Oltre cento clienti e prospect di Banca Generali si sono riuniti a Firenze per discutere di finanza e sostenibilità, portando esempi pratici e aggiornamenti su fondi green e piattaforme di analisi dei portafogli. Nuovi brand e iniziative di comunicazione sono stati presentati.

Oltre cento clienti e prospect di Banca Generali riuniti a Firenze per ragionare di finanza e sostenibilità davanti alle principali best practice del mercato. E’ quanto è accaduto al Museo degli Innocenti, luogo simbolo dell’Inclusività Sociale che dal 1445 opera in favore dei bambini che non potevano essere cresciuti dalle famiglie d’origine, grazie a un evento organizzato da Banca Generali Private. Obiettivo: essere vicino al territorio e offrire spunti di riflessione. L’economia può essere sostenibile? Se sì, come? La tavola rotonda - moderata dal district manager della private bank Mauro Brosco e animata dal sales manager Enzo Ruini e dal senior sales manager Bnp Paribas Am Antonino Cipriano - ha cercato di rispondere a queste domande portando anche esempi pratici e illustrando gli ultimi aggiornamenti in materia. Fondi green, ma anche piattaforme di analisi dei portafogli della clientela, al centro del dibattito.
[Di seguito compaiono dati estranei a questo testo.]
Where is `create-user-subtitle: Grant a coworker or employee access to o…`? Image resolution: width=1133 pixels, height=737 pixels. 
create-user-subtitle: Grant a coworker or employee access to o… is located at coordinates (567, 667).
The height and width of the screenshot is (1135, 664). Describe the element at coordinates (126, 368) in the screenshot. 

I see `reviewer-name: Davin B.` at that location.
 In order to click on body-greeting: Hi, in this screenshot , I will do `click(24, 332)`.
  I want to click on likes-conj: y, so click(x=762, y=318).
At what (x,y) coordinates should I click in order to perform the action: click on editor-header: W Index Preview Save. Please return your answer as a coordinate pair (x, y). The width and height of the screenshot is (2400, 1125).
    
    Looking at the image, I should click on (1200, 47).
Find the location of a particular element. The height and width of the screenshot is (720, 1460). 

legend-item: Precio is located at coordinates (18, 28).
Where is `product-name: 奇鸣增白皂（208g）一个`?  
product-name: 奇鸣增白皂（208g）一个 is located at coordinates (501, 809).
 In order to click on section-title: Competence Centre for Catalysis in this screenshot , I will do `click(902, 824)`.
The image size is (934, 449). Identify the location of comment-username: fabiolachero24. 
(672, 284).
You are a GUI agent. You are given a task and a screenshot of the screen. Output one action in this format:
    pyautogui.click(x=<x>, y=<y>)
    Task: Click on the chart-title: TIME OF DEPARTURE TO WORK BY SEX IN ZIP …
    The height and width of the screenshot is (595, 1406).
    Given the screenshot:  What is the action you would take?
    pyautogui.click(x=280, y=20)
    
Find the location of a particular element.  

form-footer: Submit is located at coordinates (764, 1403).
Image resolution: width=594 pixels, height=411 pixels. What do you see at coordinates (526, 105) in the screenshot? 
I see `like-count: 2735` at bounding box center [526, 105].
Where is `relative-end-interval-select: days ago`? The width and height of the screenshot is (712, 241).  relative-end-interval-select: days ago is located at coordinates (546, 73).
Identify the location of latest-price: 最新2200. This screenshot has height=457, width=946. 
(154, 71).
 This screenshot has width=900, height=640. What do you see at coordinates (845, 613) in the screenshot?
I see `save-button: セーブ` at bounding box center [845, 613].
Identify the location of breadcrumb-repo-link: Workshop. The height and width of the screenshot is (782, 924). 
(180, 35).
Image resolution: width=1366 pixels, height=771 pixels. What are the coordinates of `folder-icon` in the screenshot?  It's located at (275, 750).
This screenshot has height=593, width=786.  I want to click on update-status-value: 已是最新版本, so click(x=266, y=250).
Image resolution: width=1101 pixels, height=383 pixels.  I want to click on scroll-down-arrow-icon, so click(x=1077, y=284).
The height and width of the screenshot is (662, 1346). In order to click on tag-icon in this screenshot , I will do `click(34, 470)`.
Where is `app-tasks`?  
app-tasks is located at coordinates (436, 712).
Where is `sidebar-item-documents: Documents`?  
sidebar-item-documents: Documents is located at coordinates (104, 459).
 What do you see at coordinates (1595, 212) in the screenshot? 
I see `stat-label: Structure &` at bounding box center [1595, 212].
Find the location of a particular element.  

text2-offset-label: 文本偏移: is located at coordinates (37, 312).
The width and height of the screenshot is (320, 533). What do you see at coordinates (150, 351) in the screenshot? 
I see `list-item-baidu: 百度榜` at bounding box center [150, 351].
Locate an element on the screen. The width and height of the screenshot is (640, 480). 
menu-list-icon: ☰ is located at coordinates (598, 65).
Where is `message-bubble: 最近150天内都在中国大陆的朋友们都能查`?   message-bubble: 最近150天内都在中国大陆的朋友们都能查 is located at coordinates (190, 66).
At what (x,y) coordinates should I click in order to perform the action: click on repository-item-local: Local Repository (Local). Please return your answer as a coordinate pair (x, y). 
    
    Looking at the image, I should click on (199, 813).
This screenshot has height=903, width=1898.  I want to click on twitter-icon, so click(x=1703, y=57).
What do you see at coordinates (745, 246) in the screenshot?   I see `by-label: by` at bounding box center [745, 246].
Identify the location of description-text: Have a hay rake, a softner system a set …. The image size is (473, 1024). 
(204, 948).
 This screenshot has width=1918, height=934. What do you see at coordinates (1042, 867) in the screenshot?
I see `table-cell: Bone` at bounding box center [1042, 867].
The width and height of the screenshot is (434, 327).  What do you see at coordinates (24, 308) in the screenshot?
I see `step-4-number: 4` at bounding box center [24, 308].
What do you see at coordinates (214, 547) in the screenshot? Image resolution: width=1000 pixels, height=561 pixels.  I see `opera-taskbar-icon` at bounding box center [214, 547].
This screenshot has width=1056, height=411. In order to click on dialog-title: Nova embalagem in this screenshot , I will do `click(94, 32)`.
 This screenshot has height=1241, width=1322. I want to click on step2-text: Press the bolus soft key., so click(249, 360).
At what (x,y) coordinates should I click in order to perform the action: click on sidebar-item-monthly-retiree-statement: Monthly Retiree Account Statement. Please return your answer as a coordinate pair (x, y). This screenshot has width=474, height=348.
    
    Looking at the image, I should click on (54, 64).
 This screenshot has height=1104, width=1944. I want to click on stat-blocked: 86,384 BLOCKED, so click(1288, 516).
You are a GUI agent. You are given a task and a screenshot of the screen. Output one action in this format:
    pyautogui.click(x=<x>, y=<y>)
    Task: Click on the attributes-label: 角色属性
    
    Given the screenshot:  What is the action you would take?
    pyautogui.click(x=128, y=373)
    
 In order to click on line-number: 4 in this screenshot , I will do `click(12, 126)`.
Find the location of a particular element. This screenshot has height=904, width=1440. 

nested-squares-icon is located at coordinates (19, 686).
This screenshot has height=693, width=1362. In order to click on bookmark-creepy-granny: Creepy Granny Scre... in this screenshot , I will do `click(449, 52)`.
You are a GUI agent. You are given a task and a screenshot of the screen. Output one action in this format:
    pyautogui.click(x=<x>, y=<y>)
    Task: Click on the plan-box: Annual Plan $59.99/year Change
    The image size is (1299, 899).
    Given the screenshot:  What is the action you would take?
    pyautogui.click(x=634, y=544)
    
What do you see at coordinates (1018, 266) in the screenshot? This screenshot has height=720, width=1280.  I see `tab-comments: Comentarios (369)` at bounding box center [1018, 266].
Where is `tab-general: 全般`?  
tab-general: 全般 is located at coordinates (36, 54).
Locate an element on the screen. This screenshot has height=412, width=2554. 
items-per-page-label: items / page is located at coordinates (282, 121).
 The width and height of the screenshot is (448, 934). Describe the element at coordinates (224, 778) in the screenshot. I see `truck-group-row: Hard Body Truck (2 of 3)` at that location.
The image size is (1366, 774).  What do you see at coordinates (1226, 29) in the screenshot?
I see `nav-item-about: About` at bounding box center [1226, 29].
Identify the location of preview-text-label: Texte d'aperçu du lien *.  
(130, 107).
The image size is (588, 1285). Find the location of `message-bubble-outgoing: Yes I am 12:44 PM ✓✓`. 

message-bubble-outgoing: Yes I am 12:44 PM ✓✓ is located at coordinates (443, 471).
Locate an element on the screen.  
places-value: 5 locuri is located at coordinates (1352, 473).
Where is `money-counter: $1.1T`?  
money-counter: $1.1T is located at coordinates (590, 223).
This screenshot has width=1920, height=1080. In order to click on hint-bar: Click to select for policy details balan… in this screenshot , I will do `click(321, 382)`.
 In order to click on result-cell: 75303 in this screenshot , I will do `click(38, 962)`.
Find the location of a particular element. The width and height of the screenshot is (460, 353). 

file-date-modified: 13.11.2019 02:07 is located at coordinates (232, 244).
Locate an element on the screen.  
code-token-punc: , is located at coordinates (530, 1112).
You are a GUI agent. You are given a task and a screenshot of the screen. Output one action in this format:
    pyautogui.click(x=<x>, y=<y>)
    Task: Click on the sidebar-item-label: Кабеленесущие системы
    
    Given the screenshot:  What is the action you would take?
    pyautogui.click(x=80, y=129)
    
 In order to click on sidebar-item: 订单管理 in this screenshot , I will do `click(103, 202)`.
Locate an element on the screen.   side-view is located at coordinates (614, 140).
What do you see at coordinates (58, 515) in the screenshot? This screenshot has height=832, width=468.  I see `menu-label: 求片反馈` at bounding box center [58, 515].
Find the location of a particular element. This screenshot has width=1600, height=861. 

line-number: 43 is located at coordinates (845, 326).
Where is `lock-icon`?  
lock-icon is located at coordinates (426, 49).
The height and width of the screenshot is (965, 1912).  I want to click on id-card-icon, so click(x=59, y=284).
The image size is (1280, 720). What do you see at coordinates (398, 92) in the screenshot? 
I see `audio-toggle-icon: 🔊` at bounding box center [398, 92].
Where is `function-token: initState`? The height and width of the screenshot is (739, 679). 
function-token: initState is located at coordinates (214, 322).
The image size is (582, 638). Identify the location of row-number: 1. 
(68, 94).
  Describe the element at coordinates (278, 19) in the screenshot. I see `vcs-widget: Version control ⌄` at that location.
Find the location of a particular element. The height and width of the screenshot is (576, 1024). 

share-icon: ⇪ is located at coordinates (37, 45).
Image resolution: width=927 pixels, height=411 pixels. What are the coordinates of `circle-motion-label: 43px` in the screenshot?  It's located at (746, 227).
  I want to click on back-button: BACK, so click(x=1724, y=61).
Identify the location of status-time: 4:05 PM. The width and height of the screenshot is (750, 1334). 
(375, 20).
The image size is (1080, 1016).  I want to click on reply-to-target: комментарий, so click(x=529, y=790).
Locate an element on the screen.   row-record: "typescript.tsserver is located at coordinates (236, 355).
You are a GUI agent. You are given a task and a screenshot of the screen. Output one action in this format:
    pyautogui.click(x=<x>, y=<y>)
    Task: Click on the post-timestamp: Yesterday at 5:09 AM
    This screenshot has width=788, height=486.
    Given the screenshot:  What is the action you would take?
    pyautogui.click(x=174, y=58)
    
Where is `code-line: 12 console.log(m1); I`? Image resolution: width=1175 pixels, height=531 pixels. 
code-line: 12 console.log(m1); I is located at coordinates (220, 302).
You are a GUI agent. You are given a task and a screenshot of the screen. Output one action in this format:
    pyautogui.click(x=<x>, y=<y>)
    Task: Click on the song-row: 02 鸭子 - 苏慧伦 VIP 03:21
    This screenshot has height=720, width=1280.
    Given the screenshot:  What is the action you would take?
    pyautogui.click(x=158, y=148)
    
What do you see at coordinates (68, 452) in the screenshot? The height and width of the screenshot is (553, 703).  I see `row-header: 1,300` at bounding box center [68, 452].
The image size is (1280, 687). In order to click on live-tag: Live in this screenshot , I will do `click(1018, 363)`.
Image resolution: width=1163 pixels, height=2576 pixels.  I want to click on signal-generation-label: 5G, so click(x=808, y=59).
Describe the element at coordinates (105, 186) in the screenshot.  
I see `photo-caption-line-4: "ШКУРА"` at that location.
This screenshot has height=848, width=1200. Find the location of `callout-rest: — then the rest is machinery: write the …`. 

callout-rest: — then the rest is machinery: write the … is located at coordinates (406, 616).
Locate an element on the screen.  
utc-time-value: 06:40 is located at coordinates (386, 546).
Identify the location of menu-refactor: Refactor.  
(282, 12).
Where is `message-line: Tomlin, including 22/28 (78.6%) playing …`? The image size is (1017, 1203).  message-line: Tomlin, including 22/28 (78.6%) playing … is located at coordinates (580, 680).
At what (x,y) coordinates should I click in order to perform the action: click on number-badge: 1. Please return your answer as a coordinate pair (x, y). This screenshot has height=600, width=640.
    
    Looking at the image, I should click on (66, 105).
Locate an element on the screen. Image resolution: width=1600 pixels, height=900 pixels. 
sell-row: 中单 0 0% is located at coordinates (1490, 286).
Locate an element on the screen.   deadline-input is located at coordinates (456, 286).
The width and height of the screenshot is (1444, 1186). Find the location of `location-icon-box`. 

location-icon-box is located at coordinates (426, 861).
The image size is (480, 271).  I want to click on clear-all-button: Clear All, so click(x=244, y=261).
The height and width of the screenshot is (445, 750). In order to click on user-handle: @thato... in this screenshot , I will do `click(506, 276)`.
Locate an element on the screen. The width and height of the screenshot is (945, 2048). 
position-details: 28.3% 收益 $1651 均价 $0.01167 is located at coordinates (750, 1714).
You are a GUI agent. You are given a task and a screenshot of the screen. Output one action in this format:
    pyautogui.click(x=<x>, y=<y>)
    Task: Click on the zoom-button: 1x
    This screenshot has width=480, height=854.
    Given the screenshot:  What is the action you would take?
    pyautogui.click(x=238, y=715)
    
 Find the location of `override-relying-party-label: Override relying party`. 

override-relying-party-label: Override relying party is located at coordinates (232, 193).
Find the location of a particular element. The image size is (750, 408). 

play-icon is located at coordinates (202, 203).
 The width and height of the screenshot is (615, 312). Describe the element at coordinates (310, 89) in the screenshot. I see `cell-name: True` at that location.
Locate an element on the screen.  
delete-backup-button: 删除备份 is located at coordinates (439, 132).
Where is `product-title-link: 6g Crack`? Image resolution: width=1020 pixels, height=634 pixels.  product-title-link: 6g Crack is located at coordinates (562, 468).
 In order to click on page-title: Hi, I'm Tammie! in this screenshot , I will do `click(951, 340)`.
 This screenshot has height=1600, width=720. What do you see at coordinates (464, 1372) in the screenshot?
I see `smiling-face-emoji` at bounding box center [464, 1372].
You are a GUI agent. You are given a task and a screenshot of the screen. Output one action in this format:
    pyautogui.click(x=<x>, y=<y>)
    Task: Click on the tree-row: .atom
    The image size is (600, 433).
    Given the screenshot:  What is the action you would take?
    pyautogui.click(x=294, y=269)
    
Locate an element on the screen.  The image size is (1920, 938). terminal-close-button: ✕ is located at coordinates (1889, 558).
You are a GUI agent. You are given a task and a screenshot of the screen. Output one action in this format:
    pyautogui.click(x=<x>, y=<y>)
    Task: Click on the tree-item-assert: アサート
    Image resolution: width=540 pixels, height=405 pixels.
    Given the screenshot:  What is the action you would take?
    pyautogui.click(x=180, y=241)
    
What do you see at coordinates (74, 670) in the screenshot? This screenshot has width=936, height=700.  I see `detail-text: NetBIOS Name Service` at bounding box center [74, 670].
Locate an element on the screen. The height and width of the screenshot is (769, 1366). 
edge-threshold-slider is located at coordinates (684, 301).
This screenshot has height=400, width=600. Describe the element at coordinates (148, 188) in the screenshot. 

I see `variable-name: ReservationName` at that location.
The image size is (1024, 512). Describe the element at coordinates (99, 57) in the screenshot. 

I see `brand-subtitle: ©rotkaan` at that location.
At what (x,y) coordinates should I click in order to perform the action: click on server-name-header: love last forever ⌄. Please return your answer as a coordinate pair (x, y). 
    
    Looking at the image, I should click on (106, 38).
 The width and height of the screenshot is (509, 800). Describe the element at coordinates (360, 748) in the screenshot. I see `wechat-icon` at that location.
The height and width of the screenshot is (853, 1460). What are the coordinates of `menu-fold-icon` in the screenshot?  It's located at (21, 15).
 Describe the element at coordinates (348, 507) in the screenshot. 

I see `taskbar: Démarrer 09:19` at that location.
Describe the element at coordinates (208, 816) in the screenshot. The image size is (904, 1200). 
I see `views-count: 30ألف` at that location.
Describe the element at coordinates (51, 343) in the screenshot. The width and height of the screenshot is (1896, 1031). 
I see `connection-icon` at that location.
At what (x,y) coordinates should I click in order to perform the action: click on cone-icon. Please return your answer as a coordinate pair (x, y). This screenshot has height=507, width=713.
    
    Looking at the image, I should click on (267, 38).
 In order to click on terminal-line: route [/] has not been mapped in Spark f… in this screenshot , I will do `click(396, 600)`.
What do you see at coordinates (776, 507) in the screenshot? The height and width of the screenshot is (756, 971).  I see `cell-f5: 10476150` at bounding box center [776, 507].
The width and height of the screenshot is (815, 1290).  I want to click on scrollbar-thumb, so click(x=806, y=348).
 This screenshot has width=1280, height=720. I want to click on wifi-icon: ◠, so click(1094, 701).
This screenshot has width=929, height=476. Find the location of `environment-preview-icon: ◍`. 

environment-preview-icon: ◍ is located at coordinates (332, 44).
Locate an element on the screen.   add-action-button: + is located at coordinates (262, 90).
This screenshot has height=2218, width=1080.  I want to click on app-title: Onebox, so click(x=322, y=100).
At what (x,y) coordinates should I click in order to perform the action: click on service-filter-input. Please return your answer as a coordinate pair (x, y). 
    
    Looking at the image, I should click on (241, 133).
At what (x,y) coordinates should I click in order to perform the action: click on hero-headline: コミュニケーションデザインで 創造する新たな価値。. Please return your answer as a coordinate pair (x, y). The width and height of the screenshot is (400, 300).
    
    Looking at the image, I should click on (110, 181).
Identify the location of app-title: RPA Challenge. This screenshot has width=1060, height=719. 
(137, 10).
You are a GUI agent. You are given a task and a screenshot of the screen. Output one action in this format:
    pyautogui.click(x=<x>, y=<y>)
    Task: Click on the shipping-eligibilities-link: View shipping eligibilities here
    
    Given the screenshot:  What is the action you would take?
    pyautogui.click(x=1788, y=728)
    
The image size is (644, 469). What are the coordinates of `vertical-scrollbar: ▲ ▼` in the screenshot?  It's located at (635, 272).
Oltre ai focus sulle ultime novità in cantiere: a partire da un nuovo brand che sta nascendo in Banca Generali per rappresentare e guidare i cosiddetti “consulenti sostenibili” fino alle iniziative di comunicazione e sensibilizzazione ad hoc tra cui il docufilm “Time To Change” presentato lo scorso settembre in anteprima al Festival del Cinema di Venezia e di cui è stato trasmesso un assaggio nel corso della serata.